WHAT YOU NEED TO DO
Copy the records below word for word, leaving out nothing.

################

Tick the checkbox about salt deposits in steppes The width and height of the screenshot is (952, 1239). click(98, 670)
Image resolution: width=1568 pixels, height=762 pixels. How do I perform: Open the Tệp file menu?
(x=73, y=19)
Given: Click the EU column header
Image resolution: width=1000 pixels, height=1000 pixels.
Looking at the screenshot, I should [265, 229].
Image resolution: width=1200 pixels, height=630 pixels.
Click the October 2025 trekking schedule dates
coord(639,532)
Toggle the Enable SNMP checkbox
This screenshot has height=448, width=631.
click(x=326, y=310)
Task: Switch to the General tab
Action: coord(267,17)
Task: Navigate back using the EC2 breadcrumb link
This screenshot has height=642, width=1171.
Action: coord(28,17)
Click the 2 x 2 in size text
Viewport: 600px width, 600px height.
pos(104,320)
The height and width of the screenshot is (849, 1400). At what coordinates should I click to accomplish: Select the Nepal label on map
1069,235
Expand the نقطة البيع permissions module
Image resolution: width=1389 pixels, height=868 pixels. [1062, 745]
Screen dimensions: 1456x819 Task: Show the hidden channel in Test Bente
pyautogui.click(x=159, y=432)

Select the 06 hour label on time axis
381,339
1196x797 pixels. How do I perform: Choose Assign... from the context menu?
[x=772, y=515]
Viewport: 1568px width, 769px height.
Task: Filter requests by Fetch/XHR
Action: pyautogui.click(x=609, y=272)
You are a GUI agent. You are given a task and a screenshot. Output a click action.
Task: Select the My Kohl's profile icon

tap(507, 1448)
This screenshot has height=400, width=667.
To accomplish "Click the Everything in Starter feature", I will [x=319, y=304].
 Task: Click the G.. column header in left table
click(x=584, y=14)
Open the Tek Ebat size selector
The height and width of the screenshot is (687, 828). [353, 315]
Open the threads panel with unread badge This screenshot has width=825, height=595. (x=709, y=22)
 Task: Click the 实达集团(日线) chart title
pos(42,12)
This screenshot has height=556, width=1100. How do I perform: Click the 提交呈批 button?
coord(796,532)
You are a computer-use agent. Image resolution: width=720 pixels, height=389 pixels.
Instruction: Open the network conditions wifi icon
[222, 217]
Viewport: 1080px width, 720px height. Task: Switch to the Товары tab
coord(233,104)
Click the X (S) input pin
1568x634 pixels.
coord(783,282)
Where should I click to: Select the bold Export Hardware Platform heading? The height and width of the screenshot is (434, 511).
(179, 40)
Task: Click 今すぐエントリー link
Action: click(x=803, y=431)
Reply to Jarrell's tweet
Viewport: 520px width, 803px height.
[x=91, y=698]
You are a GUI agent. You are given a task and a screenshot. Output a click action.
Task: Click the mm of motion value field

################

ANSWER
Tick the checkbox about salt deposits in steppes The width and height of the screenshot is (952, 1239). click(98, 670)
Image resolution: width=1568 pixels, height=762 pixels. How do I perform: Open the Tệp file menu?
(x=73, y=19)
Given: Click the EU column header
Image resolution: width=1000 pixels, height=1000 pixels.
Looking at the screenshot, I should [265, 229].
Image resolution: width=1200 pixels, height=630 pixels.
Click the October 2025 trekking schedule dates
coord(639,532)
Toggle the Enable SNMP checkbox
This screenshot has height=448, width=631.
click(x=326, y=310)
Task: Switch to the General tab
Action: coord(267,17)
Task: Navigate back using the EC2 breadcrumb link
This screenshot has height=642, width=1171.
Action: coord(28,17)
Click the 2 x 2 in size text
Viewport: 600px width, 600px height.
pos(104,320)
The height and width of the screenshot is (849, 1400). At what coordinates should I click to accomplish: Select the Nepal label on map
1069,235
Expand the نقطة البيع permissions module
Image resolution: width=1389 pixels, height=868 pixels. [1062, 745]
Screen dimensions: 1456x819 Task: Show the hidden channel in Test Bente
pyautogui.click(x=159, y=432)

Select the 06 hour label on time axis
381,339
1196x797 pixels. How do I perform: Choose Assign... from the context menu?
[x=772, y=515]
Viewport: 1568px width, 769px height.
Task: Filter requests by Fetch/XHR
Action: pyautogui.click(x=609, y=272)
You are a GUI agent. You are given a task and a screenshot. Output a click action.
Task: Select the My Kohl's profile icon

tap(507, 1448)
This screenshot has height=400, width=667.
To accomplish "Click the Everything in Starter feature", I will [x=319, y=304].
 Task: Click the G.. column header in left table
click(x=584, y=14)
Open the Tek Ebat size selector
The height and width of the screenshot is (687, 828). [353, 315]
Open the threads panel with unread badge This screenshot has width=825, height=595. (x=709, y=22)
 Task: Click the 实达集团(日线) chart title
pos(42,12)
This screenshot has height=556, width=1100. How do I perform: Click the 提交呈批 button?
coord(796,532)
You are a computer-use agent. Image resolution: width=720 pixels, height=389 pixels.
Instruction: Open the network conditions wifi icon
[222, 217]
Viewport: 1080px width, 720px height. Task: Switch to the Товары tab
coord(233,104)
Click the X (S) input pin
1568x634 pixels.
coord(783,282)
Where should I click to: Select the bold Export Hardware Platform heading? The height and width of the screenshot is (434, 511).
(179, 40)
Task: Click 今すぐエントリー link
Action: click(x=803, y=431)
Reply to Jarrell's tweet
Viewport: 520px width, 803px height.
[x=91, y=698]
You are a GUI agent. You are given a task and a screenshot. Output a click action.
Task: Click the mm of motion value field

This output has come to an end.